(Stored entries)
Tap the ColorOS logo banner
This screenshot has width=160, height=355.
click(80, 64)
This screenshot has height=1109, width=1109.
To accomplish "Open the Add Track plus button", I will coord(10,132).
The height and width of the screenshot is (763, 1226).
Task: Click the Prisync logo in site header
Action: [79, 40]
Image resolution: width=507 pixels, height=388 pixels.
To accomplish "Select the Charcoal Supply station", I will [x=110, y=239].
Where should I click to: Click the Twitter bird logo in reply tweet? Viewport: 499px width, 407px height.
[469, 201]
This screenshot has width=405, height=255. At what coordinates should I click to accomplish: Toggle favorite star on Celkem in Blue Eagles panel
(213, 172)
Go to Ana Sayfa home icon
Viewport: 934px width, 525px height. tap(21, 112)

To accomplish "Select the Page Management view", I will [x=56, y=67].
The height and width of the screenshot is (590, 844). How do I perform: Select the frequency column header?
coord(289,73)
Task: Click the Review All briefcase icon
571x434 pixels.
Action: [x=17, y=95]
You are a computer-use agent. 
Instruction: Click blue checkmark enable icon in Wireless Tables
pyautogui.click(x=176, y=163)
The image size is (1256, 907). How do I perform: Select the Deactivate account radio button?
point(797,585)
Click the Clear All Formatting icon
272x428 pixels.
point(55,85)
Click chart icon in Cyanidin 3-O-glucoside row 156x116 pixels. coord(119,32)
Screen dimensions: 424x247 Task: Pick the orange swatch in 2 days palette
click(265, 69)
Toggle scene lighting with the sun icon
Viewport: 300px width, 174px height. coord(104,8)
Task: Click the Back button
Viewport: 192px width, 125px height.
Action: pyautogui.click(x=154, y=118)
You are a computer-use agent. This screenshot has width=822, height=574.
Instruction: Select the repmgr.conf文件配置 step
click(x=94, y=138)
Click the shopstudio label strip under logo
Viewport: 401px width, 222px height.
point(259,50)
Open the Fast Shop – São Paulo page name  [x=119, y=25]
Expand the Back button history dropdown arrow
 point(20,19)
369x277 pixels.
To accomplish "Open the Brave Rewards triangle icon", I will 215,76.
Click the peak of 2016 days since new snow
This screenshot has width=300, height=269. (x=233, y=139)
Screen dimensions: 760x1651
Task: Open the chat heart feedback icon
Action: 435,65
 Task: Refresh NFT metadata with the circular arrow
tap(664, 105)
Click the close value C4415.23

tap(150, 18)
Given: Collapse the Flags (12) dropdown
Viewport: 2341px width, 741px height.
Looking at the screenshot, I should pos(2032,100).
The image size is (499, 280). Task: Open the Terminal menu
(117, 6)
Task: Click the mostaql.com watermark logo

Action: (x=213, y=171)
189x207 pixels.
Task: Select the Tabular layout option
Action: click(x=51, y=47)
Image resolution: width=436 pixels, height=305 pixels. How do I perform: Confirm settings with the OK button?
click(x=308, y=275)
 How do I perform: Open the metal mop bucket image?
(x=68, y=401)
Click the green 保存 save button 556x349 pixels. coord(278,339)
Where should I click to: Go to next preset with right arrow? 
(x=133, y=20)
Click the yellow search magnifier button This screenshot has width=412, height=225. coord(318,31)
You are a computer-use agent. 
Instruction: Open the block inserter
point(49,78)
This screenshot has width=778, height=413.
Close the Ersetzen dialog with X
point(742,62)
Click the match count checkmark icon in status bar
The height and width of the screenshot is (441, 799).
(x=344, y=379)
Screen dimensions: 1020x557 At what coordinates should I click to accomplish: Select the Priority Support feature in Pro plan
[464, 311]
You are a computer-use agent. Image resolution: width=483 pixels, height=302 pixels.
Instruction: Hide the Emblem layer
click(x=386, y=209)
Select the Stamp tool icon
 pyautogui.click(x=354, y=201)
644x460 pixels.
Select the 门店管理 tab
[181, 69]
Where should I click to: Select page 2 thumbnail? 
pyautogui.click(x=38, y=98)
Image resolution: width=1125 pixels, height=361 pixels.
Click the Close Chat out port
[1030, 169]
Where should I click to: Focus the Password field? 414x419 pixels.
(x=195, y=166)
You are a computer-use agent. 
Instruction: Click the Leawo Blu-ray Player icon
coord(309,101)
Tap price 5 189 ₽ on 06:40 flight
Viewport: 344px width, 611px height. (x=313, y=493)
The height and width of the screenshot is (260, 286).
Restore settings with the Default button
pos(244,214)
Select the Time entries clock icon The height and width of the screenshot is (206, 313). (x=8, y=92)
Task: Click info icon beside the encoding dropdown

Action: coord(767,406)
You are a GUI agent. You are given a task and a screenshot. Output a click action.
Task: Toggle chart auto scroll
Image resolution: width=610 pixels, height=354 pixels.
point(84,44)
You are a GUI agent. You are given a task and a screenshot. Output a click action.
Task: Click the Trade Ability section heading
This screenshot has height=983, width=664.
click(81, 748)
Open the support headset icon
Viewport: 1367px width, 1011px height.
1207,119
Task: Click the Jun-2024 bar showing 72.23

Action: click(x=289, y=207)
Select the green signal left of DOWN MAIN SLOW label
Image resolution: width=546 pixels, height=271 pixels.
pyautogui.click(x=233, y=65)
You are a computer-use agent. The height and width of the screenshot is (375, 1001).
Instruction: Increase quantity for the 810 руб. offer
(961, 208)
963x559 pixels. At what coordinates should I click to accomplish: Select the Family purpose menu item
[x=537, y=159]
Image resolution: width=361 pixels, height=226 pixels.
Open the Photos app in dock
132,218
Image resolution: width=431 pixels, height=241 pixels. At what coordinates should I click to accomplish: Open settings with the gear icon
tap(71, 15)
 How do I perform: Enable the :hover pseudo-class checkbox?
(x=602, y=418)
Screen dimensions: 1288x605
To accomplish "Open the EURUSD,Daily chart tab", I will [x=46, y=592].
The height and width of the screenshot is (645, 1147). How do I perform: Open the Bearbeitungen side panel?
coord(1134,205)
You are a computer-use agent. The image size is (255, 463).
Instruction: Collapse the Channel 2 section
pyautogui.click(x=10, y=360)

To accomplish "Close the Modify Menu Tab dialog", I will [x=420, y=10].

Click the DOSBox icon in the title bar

Exercise directions
Transcribe the lines above precisely, keeping each one unchanged.

Finished task
Tap the ColorOS logo banner
This screenshot has width=160, height=355.
click(80, 64)
This screenshot has height=1109, width=1109.
To accomplish "Open the Add Track plus button", I will coord(10,132).
The height and width of the screenshot is (763, 1226).
Task: Click the Prisync logo in site header
Action: [79, 40]
Image resolution: width=507 pixels, height=388 pixels.
To accomplish "Select the Charcoal Supply station", I will [x=110, y=239].
Where should I click to: Click the Twitter bird logo in reply tweet? Viewport: 499px width, 407px height.
[469, 201]
This screenshot has width=405, height=255. At what coordinates should I click to accomplish: Toggle favorite star on Celkem in Blue Eagles panel
(213, 172)
Go to Ana Sayfa home icon
Viewport: 934px width, 525px height. tap(21, 112)

To accomplish "Select the Page Management view", I will [x=56, y=67].
The height and width of the screenshot is (590, 844). How do I perform: Select the frequency column header?
coord(289,73)
Task: Click the Review All briefcase icon
571x434 pixels.
Action: [x=17, y=95]
You are a computer-use agent. 
Instruction: Click blue checkmark enable icon in Wireless Tables
pyautogui.click(x=176, y=163)
The image size is (1256, 907). How do I perform: Select the Deactivate account radio button?
point(797,585)
Click the Clear All Formatting icon
272x428 pixels.
point(55,85)
Click chart icon in Cyanidin 3-O-glucoside row 156x116 pixels. coord(119,32)
Screen dimensions: 424x247 Task: Pick the orange swatch in 2 days palette
click(265, 69)
Toggle scene lighting with the sun icon
Viewport: 300px width, 174px height. coord(104,8)
Task: Click the Back button
Viewport: 192px width, 125px height.
Action: pyautogui.click(x=154, y=118)
You are a computer-use agent. This screenshot has width=822, height=574.
Instruction: Select the repmgr.conf文件配置 step
click(x=94, y=138)
Click the shopstudio label strip under logo
Viewport: 401px width, 222px height.
point(259,50)
Open the Fast Shop – São Paulo page name  [x=119, y=25]
Expand the Back button history dropdown arrow
 point(20,19)
369x277 pixels.
To accomplish "Open the Brave Rewards triangle icon", I will 215,76.
Click the peak of 2016 days since new snow
This screenshot has width=300, height=269. (x=233, y=139)
Screen dimensions: 760x1651
Task: Open the chat heart feedback icon
Action: 435,65
 Task: Refresh NFT metadata with the circular arrow
tap(664, 105)
Click the close value C4415.23

tap(150, 18)
Given: Collapse the Flags (12) dropdown
Viewport: 2341px width, 741px height.
Looking at the screenshot, I should pos(2032,100).
The image size is (499, 280). Task: Open the Terminal menu
(117, 6)
Task: Click the mostaql.com watermark logo

Action: (x=213, y=171)
189x207 pixels.
Task: Select the Tabular layout option
Action: click(x=51, y=47)
Image resolution: width=436 pixels, height=305 pixels. How do I perform: Confirm settings with the OK button?
click(x=308, y=275)
 How do I perform: Open the metal mop bucket image?
(x=68, y=401)
Click the green 保存 save button 556x349 pixels. coord(278,339)
Where should I click to: Go to next preset with right arrow? 
(x=133, y=20)
Click the yellow search magnifier button This screenshot has width=412, height=225. coord(318,31)
You are a computer-use agent. 
Instruction: Open the block inserter
point(49,78)
This screenshot has width=778, height=413.
Close the Ersetzen dialog with X
point(742,62)
Click the match count checkmark icon in status bar
The height and width of the screenshot is (441, 799).
(x=344, y=379)
Screen dimensions: 1020x557 At what coordinates should I click to accomplish: Select the Priority Support feature in Pro plan
[464, 311]
You are a computer-use agent. Image resolution: width=483 pixels, height=302 pixels.
Instruction: Hide the Emblem layer
click(x=386, y=209)
Select the Stamp tool icon
 pyautogui.click(x=354, y=201)
644x460 pixels.
Select the 门店管理 tab
[181, 69]
Where should I click to: Select page 2 thumbnail? 
pyautogui.click(x=38, y=98)
Image resolution: width=1125 pixels, height=361 pixels.
Click the Close Chat out port
[1030, 169]
Where should I click to: Focus the Password field? 414x419 pixels.
(x=195, y=166)
You are a computer-use agent. 
Instruction: Click the Leawo Blu-ray Player icon
coord(309,101)
Tap price 5 189 ₽ on 06:40 flight
Viewport: 344px width, 611px height. (x=313, y=493)
The height and width of the screenshot is (260, 286).
Restore settings with the Default button
pos(244,214)
Select the Time entries clock icon The height and width of the screenshot is (206, 313). (x=8, y=92)
Task: Click info icon beside the encoding dropdown

Action: coord(767,406)
You are a GUI agent. You are given a task and a screenshot. Output a click action.
Task: Toggle chart auto scroll
Image resolution: width=610 pixels, height=354 pixels.
point(84,44)
You are a GUI agent. You are given a task and a screenshot. Output a click action.
Task: Click the Trade Ability section heading
This screenshot has height=983, width=664.
click(81, 748)
Open the support headset icon
Viewport: 1367px width, 1011px height.
1207,119
Task: Click the Jun-2024 bar showing 72.23

Action: click(x=289, y=207)
Select the green signal left of DOWN MAIN SLOW label
Image resolution: width=546 pixels, height=271 pixels.
pyautogui.click(x=233, y=65)
You are a computer-use agent. The height and width of the screenshot is (375, 1001).
Instruction: Increase quantity for the 810 руб. offer
(961, 208)
963x559 pixels. At what coordinates should I click to accomplish: Select the Family purpose menu item
[x=537, y=159]
Image resolution: width=361 pixels, height=226 pixels.
Open the Photos app in dock
132,218
Image resolution: width=431 pixels, height=241 pixels. At what coordinates should I click to accomplish: Open settings with the gear icon
tap(71, 15)
 How do I perform: Enable the :hover pseudo-class checkbox?
(x=602, y=418)
Screen dimensions: 1288x605
To accomplish "Open the EURUSD,Daily chart tab", I will [x=46, y=592].
The height and width of the screenshot is (645, 1147). How do I perform: Open the Bearbeitungen side panel?
coord(1134,205)
You are a computer-use agent. The image size is (255, 463).
Instruction: Collapse the Channel 2 section
pyautogui.click(x=10, y=360)

To accomplish "Close the Modify Menu Tab dialog", I will [x=420, y=10].

Click the DOSBox icon in the title bar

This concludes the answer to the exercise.